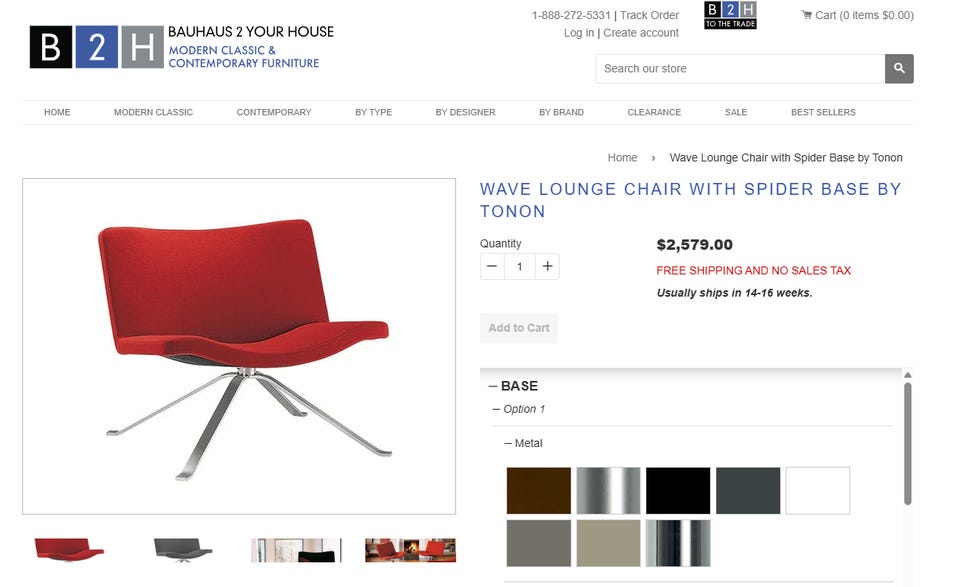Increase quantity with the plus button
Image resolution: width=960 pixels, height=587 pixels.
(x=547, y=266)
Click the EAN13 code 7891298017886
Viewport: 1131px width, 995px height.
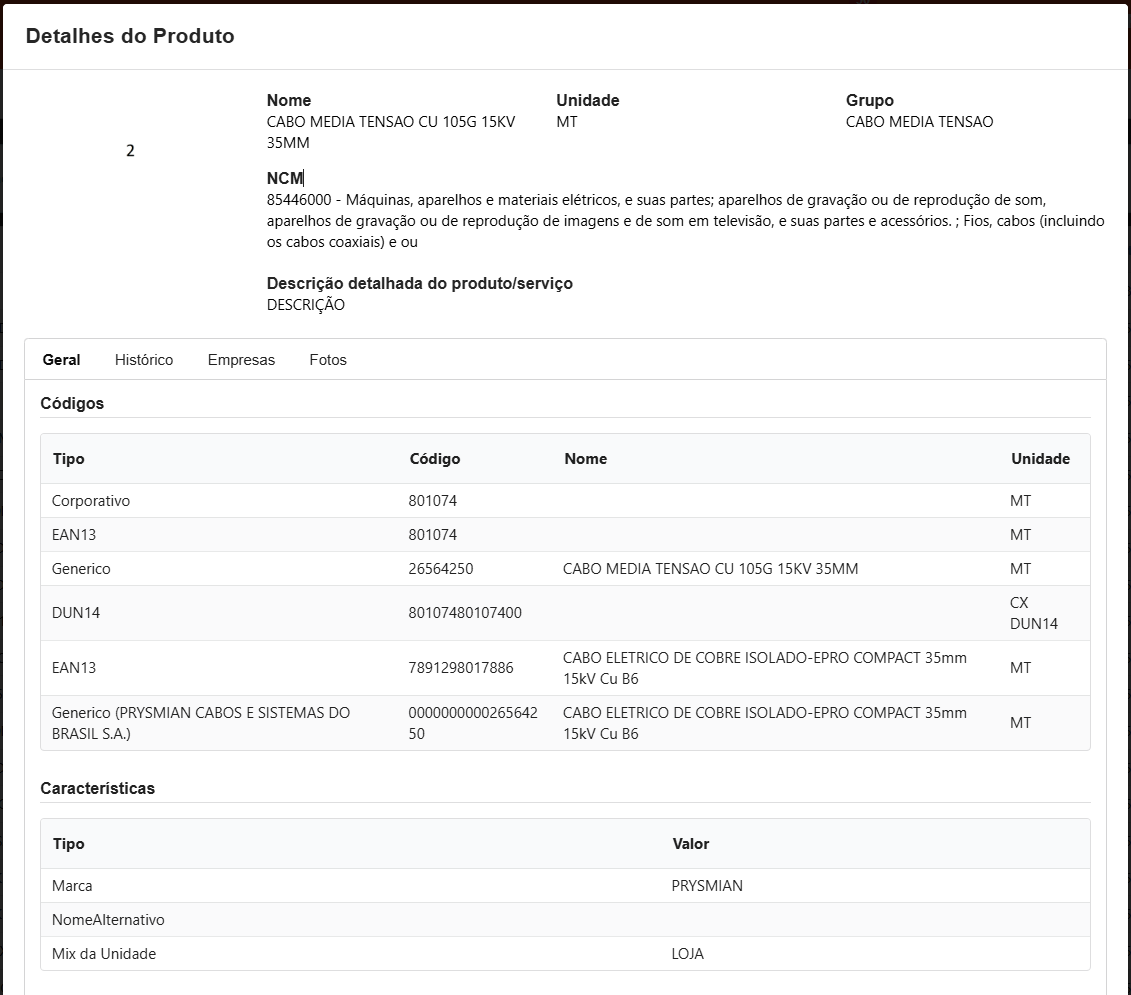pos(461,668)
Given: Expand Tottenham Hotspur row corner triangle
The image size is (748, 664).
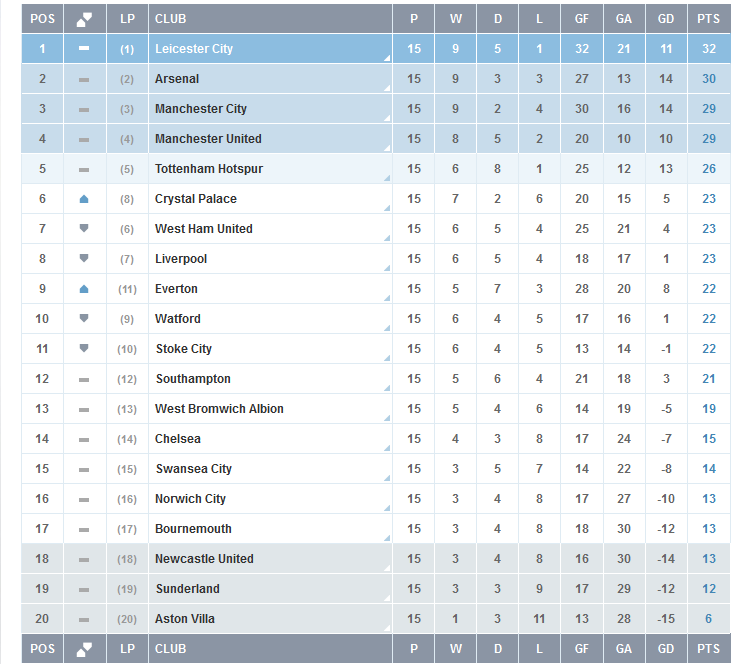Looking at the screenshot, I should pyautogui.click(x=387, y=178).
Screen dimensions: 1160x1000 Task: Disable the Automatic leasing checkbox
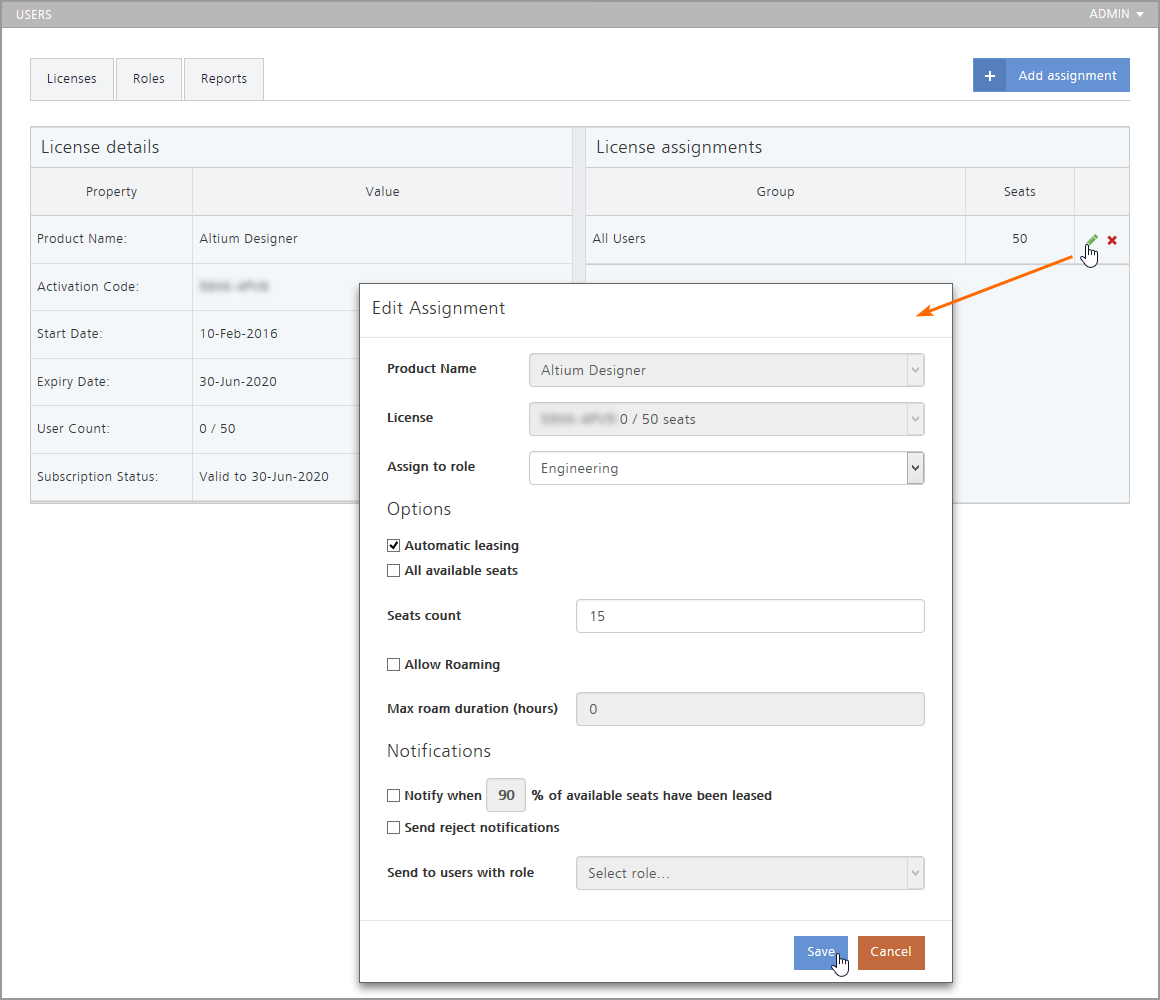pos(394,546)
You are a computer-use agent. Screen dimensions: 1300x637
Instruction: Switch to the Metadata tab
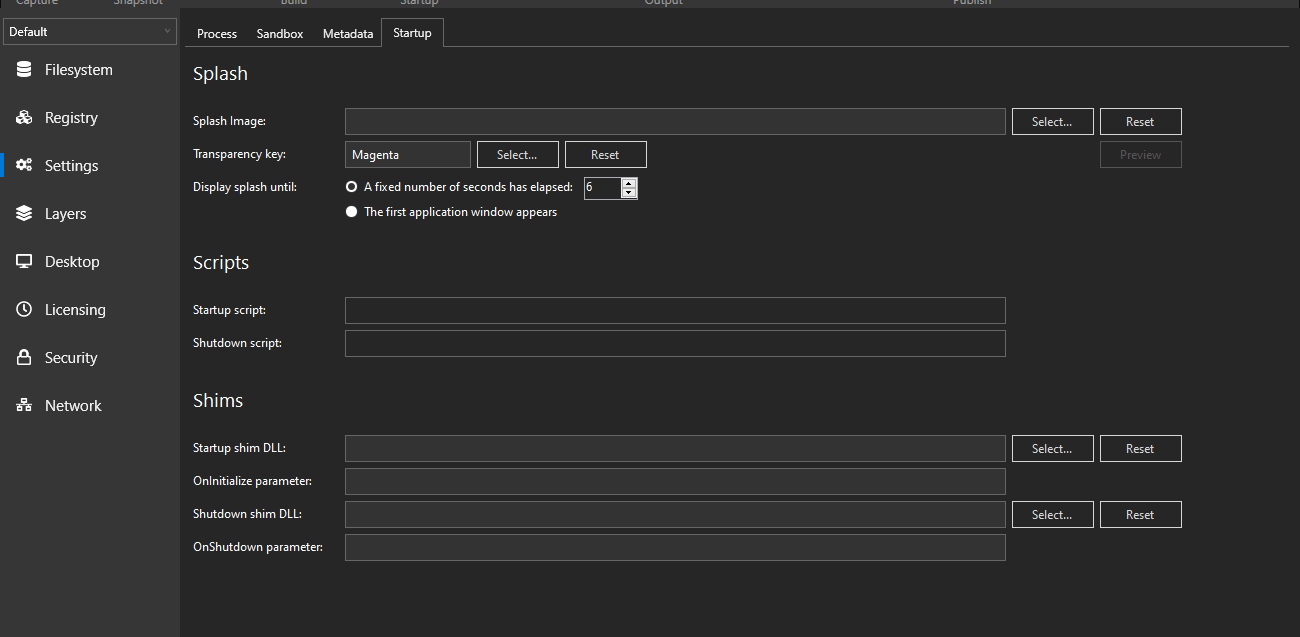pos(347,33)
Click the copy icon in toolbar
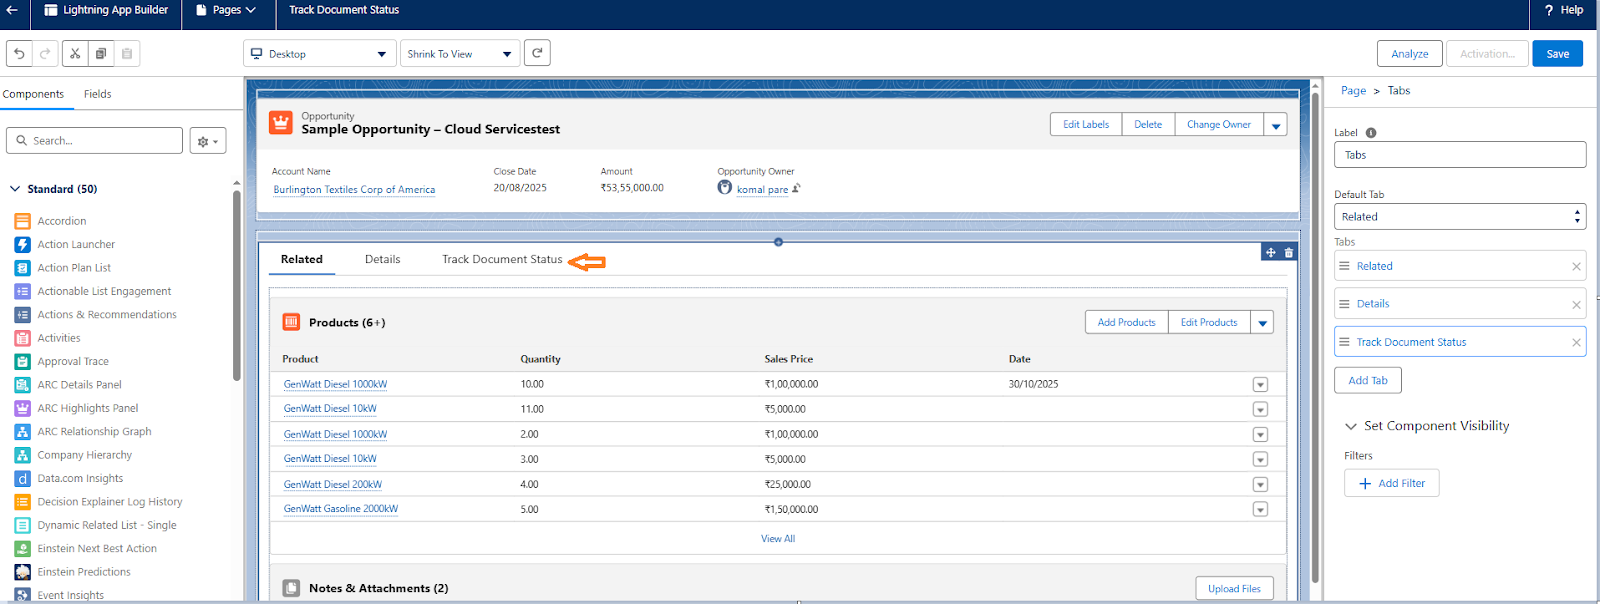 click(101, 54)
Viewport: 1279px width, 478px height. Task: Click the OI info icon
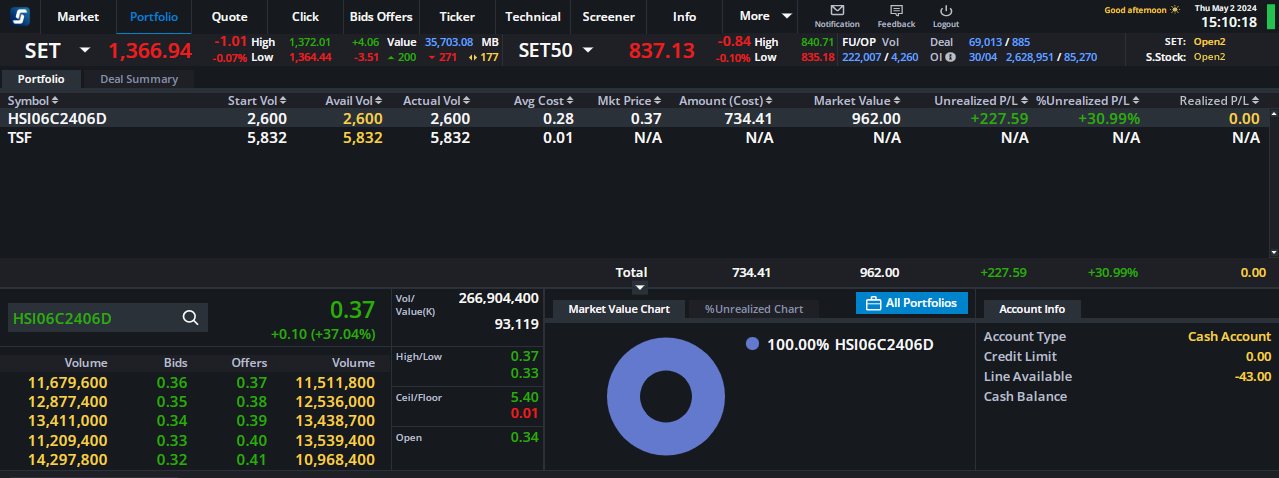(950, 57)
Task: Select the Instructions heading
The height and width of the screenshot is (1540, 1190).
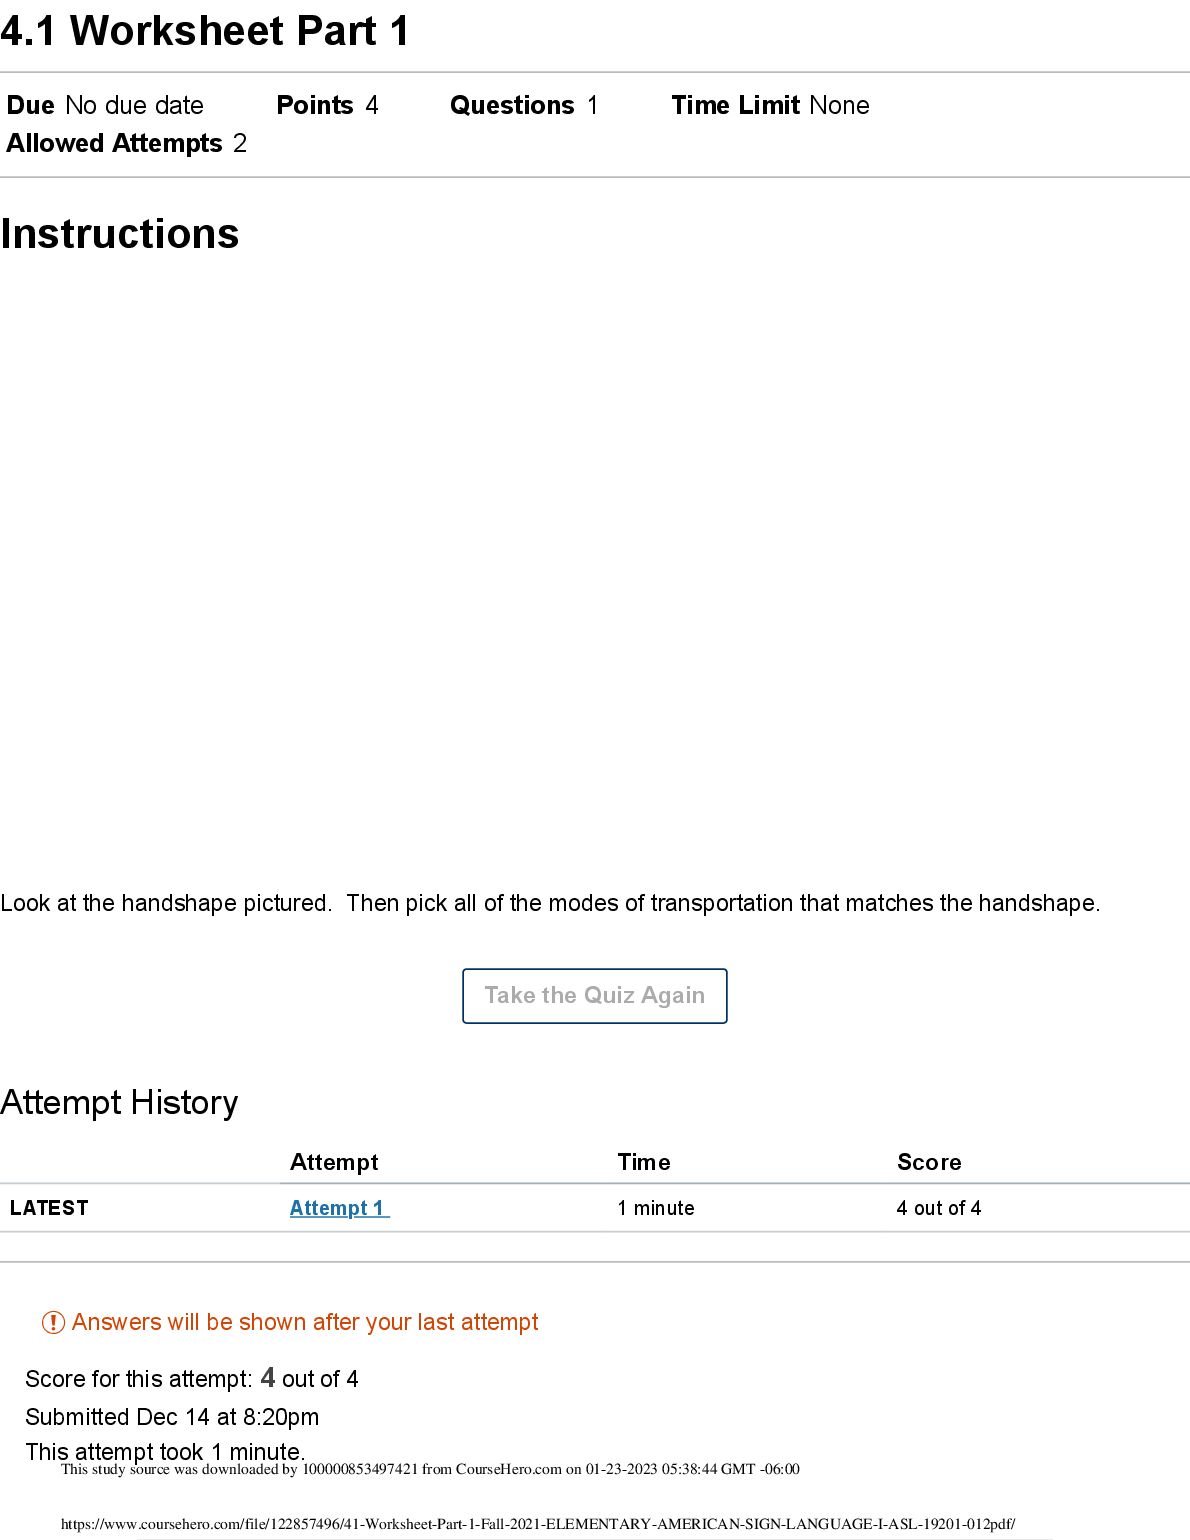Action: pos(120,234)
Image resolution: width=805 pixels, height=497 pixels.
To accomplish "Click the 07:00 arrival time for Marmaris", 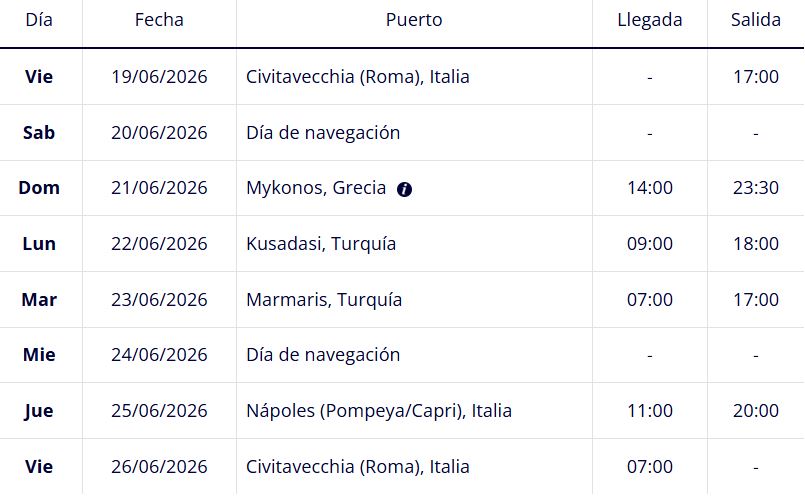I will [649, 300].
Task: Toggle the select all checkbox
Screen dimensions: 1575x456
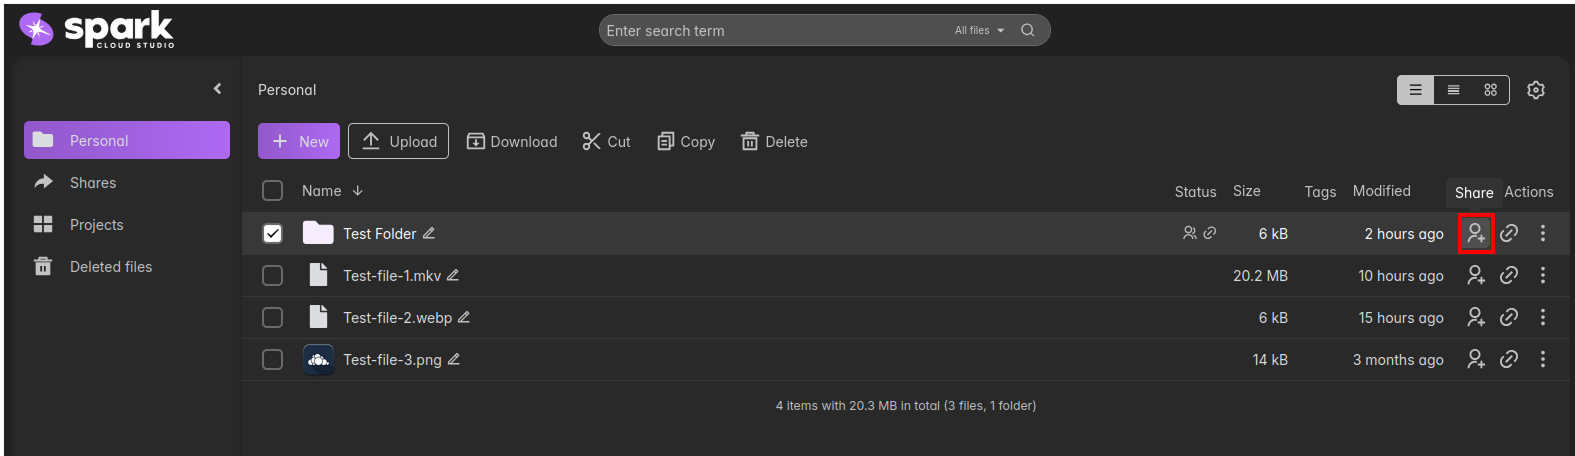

[TASK INSTRUCTIONS] Only the lines between the one with "Click the EAN13 code 7891298017886" and the one with "You are a computer-use", those two included, get copied from the material above. Keep it exact and free of pictures.

[FINISHED TASK]
Click the EAN13 code 7891298017886
Viewport: 1131px width, 995px height.
pos(461,668)
Given: Expand Tottenham Hotspur row corner triangle
The image size is (748, 664).
Looking at the screenshot, I should pyautogui.click(x=387, y=178).
Screen dimensions: 1160x1000 Task: Disable the Automatic leasing checkbox
pos(394,546)
You are a computer-use agent. Screen dimensions: 1300x637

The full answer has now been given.